(Dataset entries begins)
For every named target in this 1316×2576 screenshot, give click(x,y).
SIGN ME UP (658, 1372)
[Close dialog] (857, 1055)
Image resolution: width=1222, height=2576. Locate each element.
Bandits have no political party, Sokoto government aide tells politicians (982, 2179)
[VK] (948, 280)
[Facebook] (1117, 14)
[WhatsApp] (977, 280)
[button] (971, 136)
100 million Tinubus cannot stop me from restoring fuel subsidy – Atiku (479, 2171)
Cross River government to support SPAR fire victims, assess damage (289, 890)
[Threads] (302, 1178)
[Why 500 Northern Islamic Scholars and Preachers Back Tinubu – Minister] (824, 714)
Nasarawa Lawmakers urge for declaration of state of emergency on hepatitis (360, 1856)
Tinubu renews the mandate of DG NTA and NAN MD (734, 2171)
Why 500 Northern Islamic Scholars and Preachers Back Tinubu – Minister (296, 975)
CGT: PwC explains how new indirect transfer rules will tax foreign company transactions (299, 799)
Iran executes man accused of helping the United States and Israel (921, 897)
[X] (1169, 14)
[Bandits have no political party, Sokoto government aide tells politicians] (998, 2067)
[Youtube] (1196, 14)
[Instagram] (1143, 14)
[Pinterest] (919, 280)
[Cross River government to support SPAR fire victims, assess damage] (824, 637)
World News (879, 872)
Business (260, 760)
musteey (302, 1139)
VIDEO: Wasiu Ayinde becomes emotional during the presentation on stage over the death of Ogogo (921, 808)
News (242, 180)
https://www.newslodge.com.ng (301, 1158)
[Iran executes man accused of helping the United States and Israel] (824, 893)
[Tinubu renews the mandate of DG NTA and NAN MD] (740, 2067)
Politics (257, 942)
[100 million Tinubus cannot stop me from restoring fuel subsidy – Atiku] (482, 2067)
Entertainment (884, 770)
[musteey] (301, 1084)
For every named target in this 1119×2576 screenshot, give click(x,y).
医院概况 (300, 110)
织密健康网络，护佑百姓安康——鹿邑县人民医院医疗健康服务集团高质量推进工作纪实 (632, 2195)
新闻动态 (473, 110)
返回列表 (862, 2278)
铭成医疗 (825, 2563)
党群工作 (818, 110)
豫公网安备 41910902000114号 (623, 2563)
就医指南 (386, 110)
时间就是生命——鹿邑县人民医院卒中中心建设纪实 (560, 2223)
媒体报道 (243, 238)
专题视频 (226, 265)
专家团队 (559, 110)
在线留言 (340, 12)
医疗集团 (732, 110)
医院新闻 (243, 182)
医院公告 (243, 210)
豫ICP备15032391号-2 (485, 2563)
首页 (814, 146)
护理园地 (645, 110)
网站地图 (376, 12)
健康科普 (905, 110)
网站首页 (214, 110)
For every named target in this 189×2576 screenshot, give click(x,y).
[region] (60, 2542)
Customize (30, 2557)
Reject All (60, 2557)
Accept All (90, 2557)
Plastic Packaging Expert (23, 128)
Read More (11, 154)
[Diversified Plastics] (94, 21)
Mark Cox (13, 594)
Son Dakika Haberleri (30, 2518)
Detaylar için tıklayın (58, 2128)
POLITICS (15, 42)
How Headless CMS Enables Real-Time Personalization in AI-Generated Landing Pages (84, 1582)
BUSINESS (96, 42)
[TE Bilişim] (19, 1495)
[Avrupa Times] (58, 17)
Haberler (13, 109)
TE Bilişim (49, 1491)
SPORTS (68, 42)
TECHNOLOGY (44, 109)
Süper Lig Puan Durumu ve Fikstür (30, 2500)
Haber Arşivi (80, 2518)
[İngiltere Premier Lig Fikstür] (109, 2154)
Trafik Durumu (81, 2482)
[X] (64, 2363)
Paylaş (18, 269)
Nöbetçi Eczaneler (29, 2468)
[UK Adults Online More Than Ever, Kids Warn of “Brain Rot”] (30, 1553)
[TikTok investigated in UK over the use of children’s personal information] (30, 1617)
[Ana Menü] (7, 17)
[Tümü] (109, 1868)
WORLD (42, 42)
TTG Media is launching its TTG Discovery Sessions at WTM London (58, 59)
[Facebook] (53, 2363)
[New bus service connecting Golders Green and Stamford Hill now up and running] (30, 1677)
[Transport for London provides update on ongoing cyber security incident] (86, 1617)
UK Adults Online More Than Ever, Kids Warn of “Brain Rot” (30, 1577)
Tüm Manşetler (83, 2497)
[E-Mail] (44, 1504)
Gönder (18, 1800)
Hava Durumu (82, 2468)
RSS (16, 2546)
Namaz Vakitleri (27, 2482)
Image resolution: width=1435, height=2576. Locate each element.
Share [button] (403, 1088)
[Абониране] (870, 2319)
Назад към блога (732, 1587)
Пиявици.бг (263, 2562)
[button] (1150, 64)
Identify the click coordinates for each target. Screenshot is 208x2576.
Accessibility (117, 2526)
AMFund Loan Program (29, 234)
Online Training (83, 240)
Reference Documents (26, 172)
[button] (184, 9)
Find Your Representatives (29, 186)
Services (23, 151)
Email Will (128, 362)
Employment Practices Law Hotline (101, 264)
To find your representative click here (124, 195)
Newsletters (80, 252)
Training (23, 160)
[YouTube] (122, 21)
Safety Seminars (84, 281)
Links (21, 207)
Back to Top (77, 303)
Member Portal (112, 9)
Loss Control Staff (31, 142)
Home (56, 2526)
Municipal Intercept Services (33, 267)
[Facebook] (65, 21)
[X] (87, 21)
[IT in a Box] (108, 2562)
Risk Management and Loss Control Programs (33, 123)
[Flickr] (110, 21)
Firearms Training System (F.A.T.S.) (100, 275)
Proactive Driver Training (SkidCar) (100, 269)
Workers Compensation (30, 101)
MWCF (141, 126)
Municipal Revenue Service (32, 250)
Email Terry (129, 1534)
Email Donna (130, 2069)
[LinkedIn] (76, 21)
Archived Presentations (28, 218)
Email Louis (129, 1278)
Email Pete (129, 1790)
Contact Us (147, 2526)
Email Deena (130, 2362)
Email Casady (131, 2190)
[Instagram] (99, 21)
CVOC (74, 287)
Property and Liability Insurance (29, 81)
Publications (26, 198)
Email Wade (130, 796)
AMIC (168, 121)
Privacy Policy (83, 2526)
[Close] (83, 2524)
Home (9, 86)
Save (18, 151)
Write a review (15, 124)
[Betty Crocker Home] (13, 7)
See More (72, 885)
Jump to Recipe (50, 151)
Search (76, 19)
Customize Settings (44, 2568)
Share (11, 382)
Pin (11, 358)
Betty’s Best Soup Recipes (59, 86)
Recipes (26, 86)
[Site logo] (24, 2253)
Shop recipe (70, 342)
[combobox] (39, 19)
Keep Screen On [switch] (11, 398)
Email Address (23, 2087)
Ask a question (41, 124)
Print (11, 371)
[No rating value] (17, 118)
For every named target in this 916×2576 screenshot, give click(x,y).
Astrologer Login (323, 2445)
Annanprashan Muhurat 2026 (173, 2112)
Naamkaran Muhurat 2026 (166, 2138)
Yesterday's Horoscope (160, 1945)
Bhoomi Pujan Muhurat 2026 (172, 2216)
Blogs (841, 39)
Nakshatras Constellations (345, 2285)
(Dataset entries ends)
- _To do_:
Could you give the records above again, exactly and in full?

- _Expected answer_:
For every named target in this 1316×2576 screenshot, give click(x,y).
SIGN ME UP (658, 1372)
[Close dialog] (857, 1055)
Image resolution: width=1222, height=2576. Locate each element.
Bandits have no political party, Sokoto government aide tells politicians (982, 2179)
[VK] (948, 280)
[Facebook] (1117, 14)
[WhatsApp] (977, 280)
[button] (971, 136)
100 million Tinubus cannot stop me from restoring fuel subsidy – Atiku (479, 2171)
Cross River government to support SPAR fire victims, assess damage (289, 890)
[Threads] (302, 1178)
[Why 500 Northern Islamic Scholars and Preachers Back Tinubu – Minister] (824, 714)
Nasarawa Lawmakers urge for declaration of state of emergency on hepatitis (360, 1856)
Tinubu renews the mandate of DG NTA and NAN MD (734, 2171)
Why 500 Northern Islamic Scholars and Preachers Back Tinubu – Minister (296, 975)
CGT: PwC explains how new indirect transfer rules will tax foreign company transactions (299, 799)
Iran executes man accused of helping the United States and Israel (921, 897)
[X] (1169, 14)
[Bandits have no political party, Sokoto government aide tells politicians] (998, 2067)
[Youtube] (1196, 14)
[Instagram] (1143, 14)
[Pinterest] (919, 280)
[Cross River government to support SPAR fire victims, assess damage] (824, 637)
World News (879, 872)
Business (260, 760)
musteey (302, 1139)
VIDEO: Wasiu Ayinde becomes emotional during the presentation on stage over the death of Ogogo (921, 808)
News (242, 180)
https://www.newslodge.com.ng (301, 1158)
[Iran executes man accused of helping the United States and Israel] (824, 893)
[Tinubu renews the mandate of DG NTA and NAN MD] (740, 2067)
Politics (257, 942)
[100 million Tinubus cannot stop me from restoring fuel subsidy – Atiku] (482, 2067)
Entertainment (884, 770)
[musteey] (301, 1084)
For every named target in this 1119×2576 screenshot, give click(x,y).
医院概况 (300, 110)
织密健康网络，护佑百姓安康——鹿邑县人民医院医疗健康服务集团高质量推进工作纪实 (632, 2195)
新闻动态 (473, 110)
返回列表 (862, 2278)
铭成医疗 (825, 2563)
党群工作 (818, 110)
豫公网安备 41910902000114号 (623, 2563)
就医指南 (386, 110)
时间就是生命——鹿邑县人民医院卒中中心建设纪实 (560, 2223)
媒体报道 (243, 238)
专题视频 (226, 265)
专家团队 (559, 110)
在线留言 (340, 12)
医疗集团 (732, 110)
医院新闻 (243, 182)
医院公告 (243, 210)
豫ICP备15032391号-2 (485, 2563)
首页 (814, 146)
护理园地 (645, 110)
网站地图 (376, 12)
健康科普 (905, 110)
网站首页 (214, 110)
For every named target in this 189×2576 screenshot, give click(x,y).
[region] (60, 2542)
Customize (30, 2557)
Reject All (60, 2557)
Accept All (90, 2557)
Plastic Packaging Expert (23, 128)
Read More (11, 154)
[Diversified Plastics] (94, 21)
Mark Cox (13, 594)
Son Dakika Haberleri (30, 2518)
Detaylar için tıklayın (58, 2128)
POLITICS (15, 42)
How Headless CMS Enables Real-Time Personalization in AI-Generated Landing Pages (84, 1582)
BUSINESS (96, 42)
[TE Bilişim] (19, 1495)
[Avrupa Times] (58, 17)
Haberler (13, 109)
TE Bilişim (49, 1491)
SPORTS (68, 42)
TECHNOLOGY (44, 109)
Süper Lig Puan Durumu ve Fikstür (30, 2500)
Haber Arşivi (80, 2518)
[İngiltere Premier Lig Fikstür] (109, 2154)
Trafik Durumu (81, 2482)
[X] (64, 2363)
Paylaş (18, 269)
Nöbetçi Eczaneler (29, 2468)
[UK Adults Online More Than Ever, Kids Warn of “Brain Rot”] (30, 1553)
[TikTok investigated in UK over the use of children’s personal information] (30, 1617)
[Ana Menü] (7, 17)
[Tümü] (109, 1868)
WORLD (42, 42)
TTG Media is launching its TTG Discovery Sessions at WTM London (58, 59)
[Facebook] (53, 2363)
[New bus service connecting Golders Green and Stamford Hill now up and running] (30, 1677)
[Transport for London provides update on ongoing cyber security incident] (86, 1617)
UK Adults Online More Than Ever, Kids Warn of “Brain Rot” (30, 1577)
Tüm Manşetler (83, 2497)
[E-Mail] (44, 1504)
Gönder (18, 1800)
Hava Durumu (82, 2468)
RSS (16, 2546)
Namaz Vakitleri (27, 2482)
Image resolution: width=1435, height=2576. Locate each element.
Share [button] (403, 1088)
[Абониране] (870, 2319)
Назад към блога (732, 1587)
Пиявици.бг (263, 2562)
[button] (1150, 64)
Identify the click coordinates for each target. Screenshot is 208x2576.
Accessibility (117, 2526)
AMFund Loan Program (29, 234)
Online Training (83, 240)
Reference Documents (26, 172)
[button] (184, 9)
Find Your Representatives (29, 186)
Services (23, 151)
Email Will (128, 362)
Employment Practices Law Hotline (101, 264)
To find your representative click here (124, 195)
Newsletters (80, 252)
Training (23, 160)
[YouTube] (122, 21)
Safety Seminars (84, 281)
Links (21, 207)
Back to Top (77, 303)
Member Portal (112, 9)
Loss Control Staff (31, 142)
Home (56, 2526)
Municipal Intercept Services (33, 267)
[Facebook] (65, 21)
[X] (87, 21)
[IT in a Box] (108, 2562)
Risk Management and Loss Control Programs (33, 123)
[Flickr] (110, 21)
Firearms Training System (F.A.T.S.) (100, 275)
Proactive Driver Training (SkidCar) (100, 269)
Workers Compensation (30, 101)
MWCF (141, 126)
Municipal Revenue Service (32, 250)
Email Terry (129, 1534)
Email Donna (130, 2069)
[LinkedIn] (76, 21)
Archived Presentations (28, 218)
Email Louis (129, 1278)
Email Pete (129, 1790)
Contact Us (147, 2526)
Email Deena (130, 2362)
Email Casady (131, 2190)
[Instagram] (99, 21)
CVOC (74, 287)
Property and Liability Insurance (29, 81)
Publications (26, 198)
Email Wade (130, 796)
AMIC (168, 121)
Privacy Policy (83, 2526)
[Close] (83, 2524)
Home (9, 86)
Save (18, 151)
Write a review (15, 124)
[Betty Crocker Home] (13, 7)
See More (72, 885)
Jump to Recipe (50, 151)
Search (76, 19)
Customize Settings (44, 2568)
Share (11, 382)
Pin (11, 358)
Betty’s Best Soup Recipes (59, 86)
Recipes (26, 86)
[Site logo] (24, 2253)
Shop recipe (70, 342)
[combobox] (39, 19)
Keep Screen On [switch] (11, 398)
Email Address (23, 2087)
Ask a question (41, 124)
Print (11, 371)
[No rating value] (17, 118)
For every named target in this 916×2576 screenshot, give click(x,y).
Astrologer Login (323, 2445)
Annanprashan Muhurat 2026 (173, 2112)
Naamkaran Muhurat 2026 (166, 2138)
Yesterday's Horoscope (160, 1945)
Bhoomi Pujan Muhurat 2026 (172, 2216)
Blogs (841, 39)
Nakshatras Constellations (345, 2285)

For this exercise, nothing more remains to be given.